Contributions of Material Properties and Structure to Increased Bone Fragility for a Given Bone Mass in the UCD-T2DM Rat Model of Type 2 Diabetes

Abstract

Adults with type 2 diabetes (T2D) have a higher fracture risk for a given bone quantity, but the mechanisms remain unclear. Using a rat model of polygenic obese T2D, we demonstrate that diabetes significantly reduces whole-bone strength for a given bone mass (μCT-derived BMC), and we quantify the roles of T2D-induced deficits in material properties versus bone structure; ie, geometry and microarchitecture. Lumbar vertebrae and ulnae were harvested from 6-month-old lean Sprague-Dawley rats, obese Sprague-Dawley rats, and diabetic obese UCD-T2DM rats (diabetic for 69 ± 7 days; blood glucose >200 mg/dL). Both obese rats and those with diabetes had reduced whole-bone strength for a given BMC. In obese rats, this was attributable to structural deficits, whereas in UCD-T2DM rats, this was attributable to structural deficits and to deficits in tissue material properties. For the vertebra, deficits in bone structure included thinner and more rod-like trabeculae; for the ulnae, these deficits included inefficient distribution of bone mass to resist bending. Deficits in ulnar material properties in UCD-T2DM rats were associated with increased non-enzymatic crosslinking and impaired collagen fibril deformation. Specifically, small-angle X-ray scattering revealed that diabetes reduced collagen fibril ultimate strain by 40%, and those changes coincided with significant reductions in the elastic, yield, and ultimate tensile properties of the bone tissue. Importantly, the biomechanical effects of these material property deficits were substantial. Prescribing diabetes-specific tissue yield strains in high-resolution finite element models reduced whole-bone strength by a similar amount (and in some cases a 3.4-fold greater amount) as the structural deficits. These findings provide insight into factors that increase bone fragility for a given bone mass in T2D; not only does diabetes associate with less biomechanically efficient bone structure, but diabetes also reduces tissue ductility by limiting collagen fibril deformation, and in doing so, reduces the maximum load capacity of the bone. © 2018 American Society for Bone and Mineral Research.
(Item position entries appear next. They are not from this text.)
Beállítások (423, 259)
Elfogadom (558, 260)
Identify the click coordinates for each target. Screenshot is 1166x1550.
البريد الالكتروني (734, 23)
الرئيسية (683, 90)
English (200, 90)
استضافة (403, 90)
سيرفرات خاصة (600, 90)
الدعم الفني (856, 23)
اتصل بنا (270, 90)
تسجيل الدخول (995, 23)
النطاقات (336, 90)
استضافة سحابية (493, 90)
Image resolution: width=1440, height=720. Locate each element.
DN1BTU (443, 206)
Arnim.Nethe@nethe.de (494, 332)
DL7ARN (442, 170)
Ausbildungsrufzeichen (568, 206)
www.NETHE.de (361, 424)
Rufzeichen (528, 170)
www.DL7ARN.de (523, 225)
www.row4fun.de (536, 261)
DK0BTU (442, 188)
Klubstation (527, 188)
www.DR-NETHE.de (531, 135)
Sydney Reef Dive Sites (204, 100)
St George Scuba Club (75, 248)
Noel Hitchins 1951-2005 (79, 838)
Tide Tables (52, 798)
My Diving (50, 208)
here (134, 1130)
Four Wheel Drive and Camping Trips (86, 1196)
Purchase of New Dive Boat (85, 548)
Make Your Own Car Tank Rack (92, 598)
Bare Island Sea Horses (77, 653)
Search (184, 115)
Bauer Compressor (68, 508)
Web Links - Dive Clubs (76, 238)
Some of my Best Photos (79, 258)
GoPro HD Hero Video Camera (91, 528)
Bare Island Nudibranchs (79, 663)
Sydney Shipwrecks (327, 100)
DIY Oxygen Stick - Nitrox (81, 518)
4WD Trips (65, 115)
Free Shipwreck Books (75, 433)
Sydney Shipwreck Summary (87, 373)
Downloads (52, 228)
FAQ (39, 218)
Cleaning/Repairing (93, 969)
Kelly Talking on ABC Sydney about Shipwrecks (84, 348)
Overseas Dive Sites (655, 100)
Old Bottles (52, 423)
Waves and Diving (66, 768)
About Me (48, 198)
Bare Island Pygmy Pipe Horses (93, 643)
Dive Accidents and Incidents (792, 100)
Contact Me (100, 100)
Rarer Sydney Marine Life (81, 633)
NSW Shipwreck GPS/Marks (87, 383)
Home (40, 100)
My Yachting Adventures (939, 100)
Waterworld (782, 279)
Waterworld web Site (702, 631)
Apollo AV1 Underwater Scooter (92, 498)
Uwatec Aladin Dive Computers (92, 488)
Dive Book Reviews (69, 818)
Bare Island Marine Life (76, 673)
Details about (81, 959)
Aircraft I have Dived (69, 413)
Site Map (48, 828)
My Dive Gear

Keywords: BIOMECHANICS; BONE μCT; COLLAGEN; METABOLISM; PRECLINICAL STUDIES.

Figure 1

L4 vertebrae (without endplates) and right ulnae (15-mm long region from the mid-shaft) from lean control rats, obese non-diabetic rats, and diabetic obese rats. Bones were scanned with micro-CT prior to mechanical testing, and the scans were then used to create high-resolution finite element models. Mineral density-shaded cross-sections from obese rats and those with diabetes illustrate differences in bone geometry and trabecular microarchitecture compared to those from lean controls.

Figure 2

Obese rats and those with diabetes showed significant reductions in whole-bone biomechanical properties per unit bone mass, BMC. Vertebral properties (A-C) were measured in compression; unlar mid-shaft properties (D-F) were measured in 3-point bending. Data are mean ± SEM for n = 5–6 rats/group. ^a p < 0.01 vs. control; ^b p < 0.01 vs. obese; ^c p < 0.05 vs. control; ^d p < 0.05 vs. obese

Figure 3

Collagen fibril deformation during ulna tensile testing was measured by SAXS. Diabetes reduced fibril strain, particularly at tissue strains above 0.5% (A) and culminating with a 40% reduction in fibril ultimate strain (B). Reductions in fibril strain coincided with a 27% increase in AGEs (C). Data are mean ± SEM for n = 4–5 rats/group. ^a p < 0.05 vs. control

Figure 4

High-resolution finite element analysis of the vertebrae (A & B) and ulnae (C & D) was used to estimate the relative roles of diabetes-induced deficits in bone geometry and architecture vs. material properties. Vertebral behavior was evaluated in compression; unlar mid-shaft behavior was evaluated in 3-point bending. For the elastic biomechanical properties (A & C), models of the bones from lean control rats and those with diabetes were assigned either the average tissue modulus of the bones in the control group or the specimen-specific tissue modulus derived from the micro-CT-based measurements of tissue mineral density. For the biomechanical properties at yield (B & D), models of the bones were assigned either the average tissue modulus and tissue yield strain of the bones in the control group or the specimen-specific tissue modulus and yield strain measured from the SAXS experiments.